If you thought the monetary destruction we have witnessed in recent years was excessive, just wait for the suffering we will endure in the future.
In 2024, the world has seen more than seventy elections where none of the parties with access to power even bothered to present a realistic plan to cut debt. Governments and politicians understand that they can make any promises using someone else’s money, and many voters will readily accept the fallacy of taxing the wealthy. Naturally, currency debasement leads to widespread impoverishment.
Kamala Harris promises tax deductions for start-ups and first-time homebuyers, as well as families with children. It is hilarious. Inflation, a hidden tax, consumes their earnings and savings, while high direct and indirect taxes absorb the remaining funds. Despite this, she promises a tax deduction that most small businesses will never take advantage of, as they will shut down before generating any profit.

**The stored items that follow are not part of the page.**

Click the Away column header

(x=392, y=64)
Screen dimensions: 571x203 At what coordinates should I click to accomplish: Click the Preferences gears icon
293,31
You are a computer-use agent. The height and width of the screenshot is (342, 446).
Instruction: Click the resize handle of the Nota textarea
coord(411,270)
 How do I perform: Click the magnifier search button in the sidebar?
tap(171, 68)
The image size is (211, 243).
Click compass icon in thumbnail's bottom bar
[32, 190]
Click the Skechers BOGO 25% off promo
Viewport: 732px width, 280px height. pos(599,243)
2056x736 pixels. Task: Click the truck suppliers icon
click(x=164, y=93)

The Treasury expects a $16 trillion increase in public debt between 2024 and 2034, without taking into account any recession risk. The enormous government debt of $35 trillion, along with its subsequent additions, has the potential to destroy the currency. Citizens will face higher debt, reduced access to goods and services, and the ultimate dissolution of the middle class in the absence of a pro-growth plan and serious support for the currency’s purchasing power.
Governments and politicians need the votes of the middle class to reach power, and they also need to erode the savings and wages of that same middle class to reduce the weight of public debt in real terms. When the government says they can print and issue more debt, you pay for it.

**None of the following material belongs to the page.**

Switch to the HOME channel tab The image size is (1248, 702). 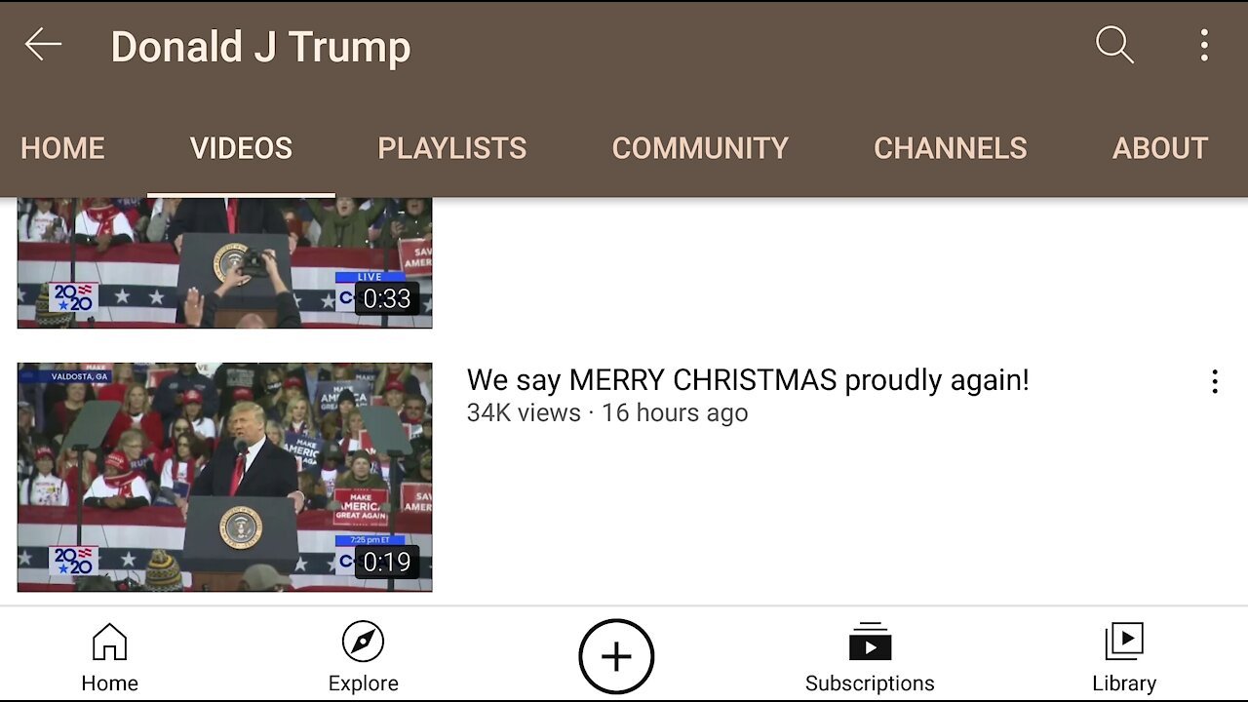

The trillions of dollars accumulated in debt will lead to an unprecedented wave of central bank easing, which will continue to include negative real rates and even direct debt monetization. However, they need an excuse to present themselves as the solution to the problem they created. A recession or a significant slowdown will be the trigger to implement the plan to destroy the purchasing power of currencies. However, this time inflation is already evident and persistent.
Remember why governments are pleased to destroy the purchasing power of the currency they issue? It is a form of nationalization of the country’s wealth.
How can governments implement currency destruction when citizens are already upset about high prices? First, they need to silence you. Second, eliminate your options to run away from the currency. Thirdly, enforce the expropriation with the motto, “You may have nothing, but you will find happiness.” Yes, you won’t have anything, but you won’t be content either. Only this time you will be unable to complain. Eliminating free speech and independent media is a key part of this plan.
You think I am exaggerating? If the government really believed you would be better off and more prosperous with their policies, they would encourage free speech because everyone would value their welfare improvements. They need to limit free speech because they know they will make you poorer. Therefore, it’s crucial for you to safeguard yourself against the promises made by the government and comprehend the reasons behind the destruction of money.
Fiat money is just a promise, and the issuer knows they cannot pay it in today’s value. Making you dependent and rendering the currency worthless is the best way to control you. Protect yourself investing.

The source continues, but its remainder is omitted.